Inventory is an asset that is:

  • Held for sale in the ordinary course of business;
  • In the process of production of such sale;
  • In the form of materials or supplies to be consumed in the production process or in the rendering of the services.

Inventory is recorded either at cost or net realisable value, whichever is lower.

Here, Net Realisable Value means the value obtained on the sale of asset less costs incurred for making such a sale. And Cost of inventory includes:

  • purchase cost
  • conversion cost and
  • costs associated with bringing the inventory in current state and location.

Cost of Purchase

Cost of purchase not only includes the purchase price of the goods bought. It also includes the costs that are directly associated with the acquisition of goods. For example purchase price, taxes, duties, freight inwards and other direct costs all form part of the purchase cost. However, there are certain items that are deducted from the above costs while calculating the cost of purchase. These include trade discounts, duty drawbacks, rebates etc.

Cost of Conversion

Conversion cost of inventories include costs directly associated with converting raw materials into finished goods. For example direct labor. These costs are bifurcated into fixed and variable costs of production.

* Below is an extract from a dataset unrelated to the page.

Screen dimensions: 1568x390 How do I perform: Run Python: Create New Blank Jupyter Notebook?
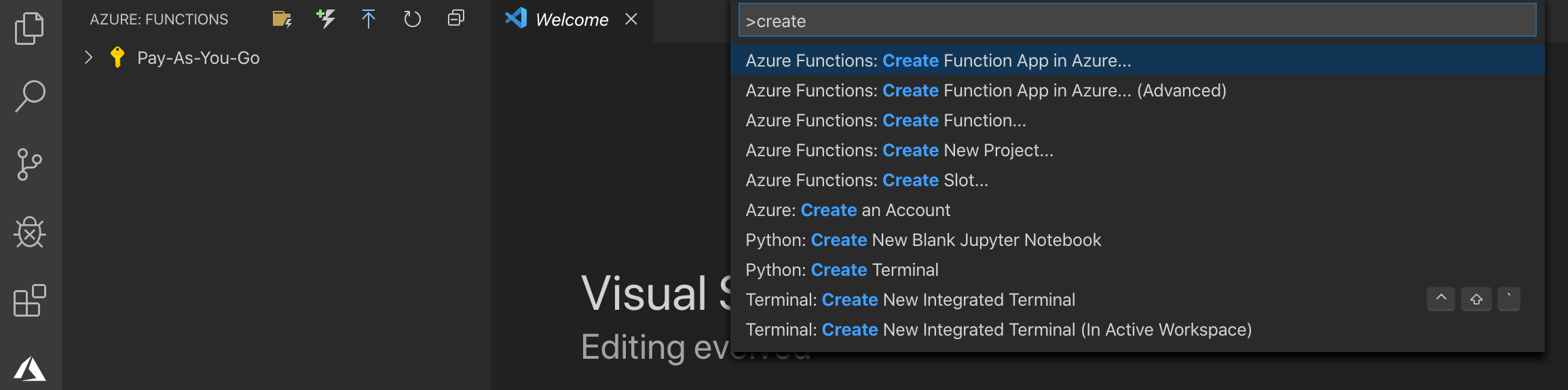point(923,240)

Now, fixed costs are the indirect costs that do not change with the change in the level of output. For example depreciation, management and administration expense, factory building maintenance etc. On the other hand, variable production costs are the costs that vary with the volume of output. For example cost of indirect materials.

Other Costs

These are the costs that help in bringing the inventories to their current condition and location. For example transportation charges.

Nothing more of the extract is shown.